Below are entries to be transcribed exactly; exclude the pictures from the copy.

─── Given entries

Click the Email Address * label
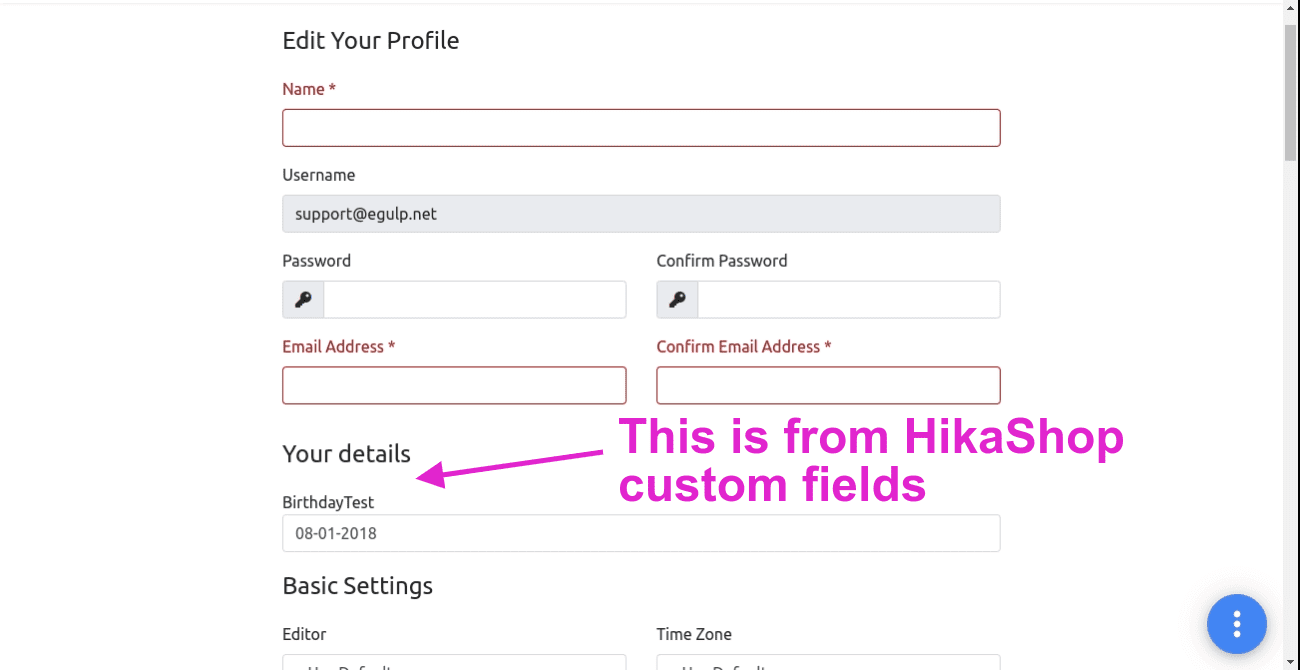Image resolution: width=1300 pixels, height=670 pixels. tap(338, 347)
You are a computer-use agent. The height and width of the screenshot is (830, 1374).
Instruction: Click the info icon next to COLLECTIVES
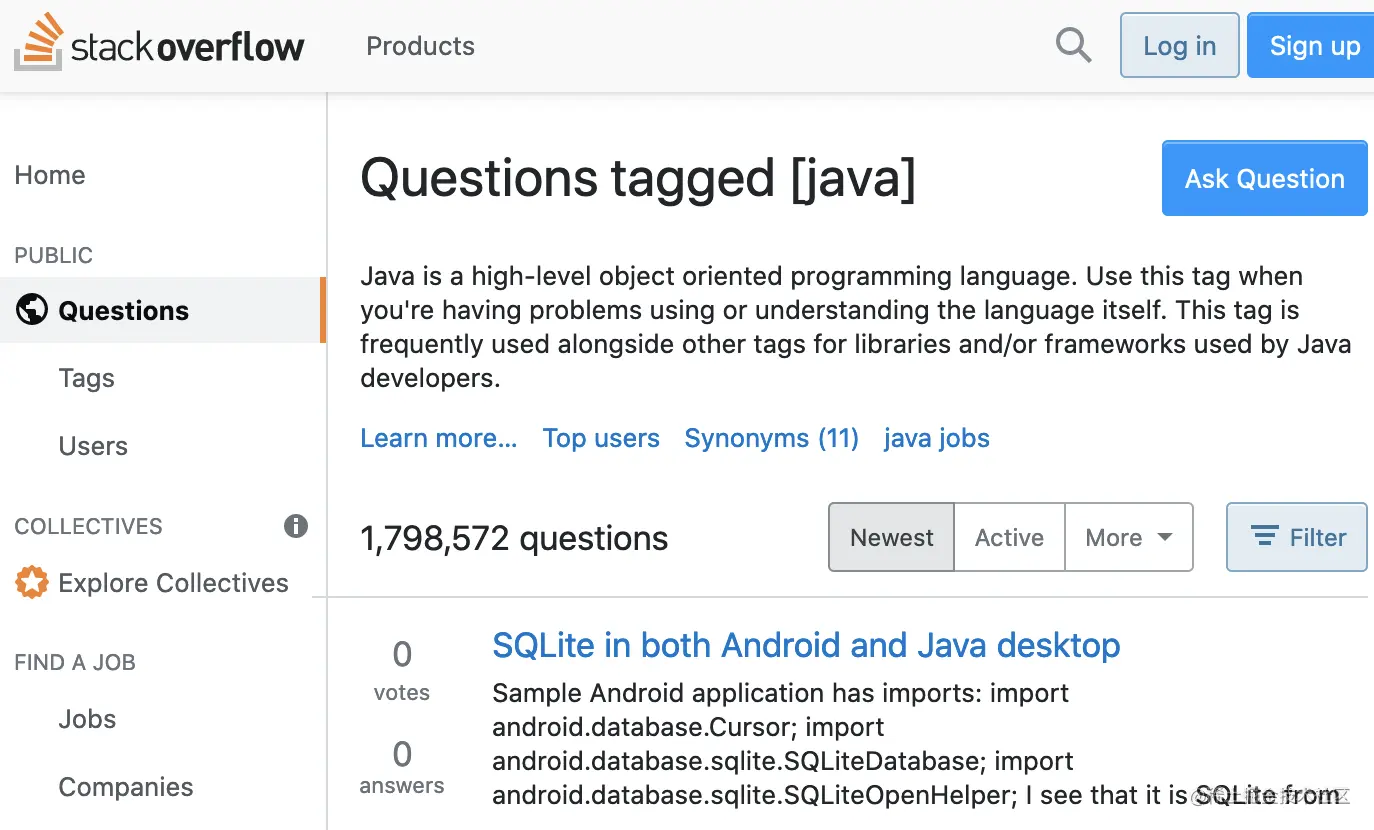[295, 527]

──────

• Answer
Click the Email Address * label
Image resolution: width=1300 pixels, height=670 pixels. tap(338, 347)
You are a computer-use agent. The height and width of the screenshot is (830, 1374).
Instruction: Click the info icon next to COLLECTIVES
[295, 527]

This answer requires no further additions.